### ASSIGNED TASK:
Exactly as written, transcribe the lines that run from the one containing "The image size is (1466, 812)." to the end of the records below.

### Saved data entries:
■ ■ ■

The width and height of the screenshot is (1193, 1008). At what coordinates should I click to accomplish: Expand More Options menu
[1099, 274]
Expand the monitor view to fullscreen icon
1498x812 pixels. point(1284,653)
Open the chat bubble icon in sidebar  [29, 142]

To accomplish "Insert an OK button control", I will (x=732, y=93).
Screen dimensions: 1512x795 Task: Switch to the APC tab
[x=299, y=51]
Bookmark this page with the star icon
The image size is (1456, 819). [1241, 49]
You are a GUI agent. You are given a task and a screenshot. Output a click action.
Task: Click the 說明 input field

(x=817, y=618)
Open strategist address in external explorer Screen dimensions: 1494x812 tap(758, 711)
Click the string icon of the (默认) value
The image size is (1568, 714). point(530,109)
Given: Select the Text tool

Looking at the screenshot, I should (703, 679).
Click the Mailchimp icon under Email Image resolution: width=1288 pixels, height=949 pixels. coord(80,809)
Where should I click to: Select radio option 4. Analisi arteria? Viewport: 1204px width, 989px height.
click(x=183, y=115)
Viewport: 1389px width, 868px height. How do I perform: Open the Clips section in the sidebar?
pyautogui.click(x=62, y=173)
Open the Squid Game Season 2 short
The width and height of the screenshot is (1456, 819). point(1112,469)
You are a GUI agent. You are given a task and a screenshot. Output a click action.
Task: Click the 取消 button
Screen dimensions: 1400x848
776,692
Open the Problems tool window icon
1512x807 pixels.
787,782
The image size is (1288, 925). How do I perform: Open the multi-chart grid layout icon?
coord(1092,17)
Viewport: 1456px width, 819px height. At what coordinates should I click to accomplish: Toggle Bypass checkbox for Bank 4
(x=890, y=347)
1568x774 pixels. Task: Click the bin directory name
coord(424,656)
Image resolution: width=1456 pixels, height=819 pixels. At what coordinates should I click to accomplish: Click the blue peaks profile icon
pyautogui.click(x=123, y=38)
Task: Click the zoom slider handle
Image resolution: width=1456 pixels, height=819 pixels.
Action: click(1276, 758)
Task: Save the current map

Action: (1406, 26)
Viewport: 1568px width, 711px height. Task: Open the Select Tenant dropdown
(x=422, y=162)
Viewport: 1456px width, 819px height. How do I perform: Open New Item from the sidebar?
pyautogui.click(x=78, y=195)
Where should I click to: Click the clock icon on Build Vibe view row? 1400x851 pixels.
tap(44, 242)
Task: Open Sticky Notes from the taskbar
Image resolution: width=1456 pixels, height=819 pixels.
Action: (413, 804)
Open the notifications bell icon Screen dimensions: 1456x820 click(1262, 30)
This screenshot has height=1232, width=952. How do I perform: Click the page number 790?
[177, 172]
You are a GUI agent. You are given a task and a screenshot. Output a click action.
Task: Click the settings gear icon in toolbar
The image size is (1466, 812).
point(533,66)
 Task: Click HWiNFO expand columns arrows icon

■ ■ ■

### SOLUTION:
The image size is (1466, 812).
point(533,66)
 Task: Click HWiNFO expand columns arrows icon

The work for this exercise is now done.